## Task instructions
Lines from the one containing "Where should I click to: Click answer" through the last one in the data below: write them out word for word, and only them.

## Supplied records
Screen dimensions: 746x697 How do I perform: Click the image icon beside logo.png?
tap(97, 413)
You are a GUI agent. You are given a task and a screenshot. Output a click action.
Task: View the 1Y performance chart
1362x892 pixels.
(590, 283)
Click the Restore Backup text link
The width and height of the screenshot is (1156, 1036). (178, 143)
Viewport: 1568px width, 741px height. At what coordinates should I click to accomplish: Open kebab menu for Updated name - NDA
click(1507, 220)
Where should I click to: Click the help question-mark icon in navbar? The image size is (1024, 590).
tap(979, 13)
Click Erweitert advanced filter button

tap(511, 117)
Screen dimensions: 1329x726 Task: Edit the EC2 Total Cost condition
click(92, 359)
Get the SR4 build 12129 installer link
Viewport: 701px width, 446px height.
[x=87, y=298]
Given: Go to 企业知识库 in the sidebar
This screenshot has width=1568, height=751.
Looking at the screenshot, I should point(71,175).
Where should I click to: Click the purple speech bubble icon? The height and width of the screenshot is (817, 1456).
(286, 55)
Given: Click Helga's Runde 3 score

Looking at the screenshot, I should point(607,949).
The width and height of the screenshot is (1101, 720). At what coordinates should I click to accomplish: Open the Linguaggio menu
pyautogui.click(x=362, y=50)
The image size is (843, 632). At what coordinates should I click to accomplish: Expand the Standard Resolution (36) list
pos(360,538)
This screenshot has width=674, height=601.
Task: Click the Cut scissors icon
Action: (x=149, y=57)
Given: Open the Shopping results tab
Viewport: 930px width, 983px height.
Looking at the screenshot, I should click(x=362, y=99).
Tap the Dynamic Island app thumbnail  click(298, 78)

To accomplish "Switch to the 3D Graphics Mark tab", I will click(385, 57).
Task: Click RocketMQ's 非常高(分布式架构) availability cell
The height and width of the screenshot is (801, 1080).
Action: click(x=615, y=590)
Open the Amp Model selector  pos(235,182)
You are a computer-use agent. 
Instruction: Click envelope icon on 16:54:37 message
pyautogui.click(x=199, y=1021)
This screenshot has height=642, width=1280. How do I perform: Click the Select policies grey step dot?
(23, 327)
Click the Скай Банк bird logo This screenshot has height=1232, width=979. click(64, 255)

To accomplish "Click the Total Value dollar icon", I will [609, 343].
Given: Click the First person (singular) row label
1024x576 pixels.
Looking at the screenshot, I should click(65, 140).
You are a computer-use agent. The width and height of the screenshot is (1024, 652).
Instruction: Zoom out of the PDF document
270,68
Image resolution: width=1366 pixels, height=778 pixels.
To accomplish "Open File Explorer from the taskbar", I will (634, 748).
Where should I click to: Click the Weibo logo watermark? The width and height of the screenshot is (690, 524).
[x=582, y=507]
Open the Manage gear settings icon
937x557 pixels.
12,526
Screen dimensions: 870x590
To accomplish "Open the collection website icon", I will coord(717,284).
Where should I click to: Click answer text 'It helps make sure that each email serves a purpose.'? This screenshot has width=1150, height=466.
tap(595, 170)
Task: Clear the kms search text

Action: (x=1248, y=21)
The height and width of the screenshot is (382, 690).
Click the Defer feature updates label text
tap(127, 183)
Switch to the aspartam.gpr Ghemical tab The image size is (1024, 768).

## Reply to the exercise
Where should I click to: Click answer text 'It helps make sure that each email serves a purpose.'? This screenshot has width=1150, height=466.
tap(595, 170)
Task: Clear the kms search text

Action: (x=1248, y=21)
The height and width of the screenshot is (382, 690).
Click the Defer feature updates label text
tap(127, 183)
Switch to the aspartam.gpr Ghemical tab The image size is (1024, 768).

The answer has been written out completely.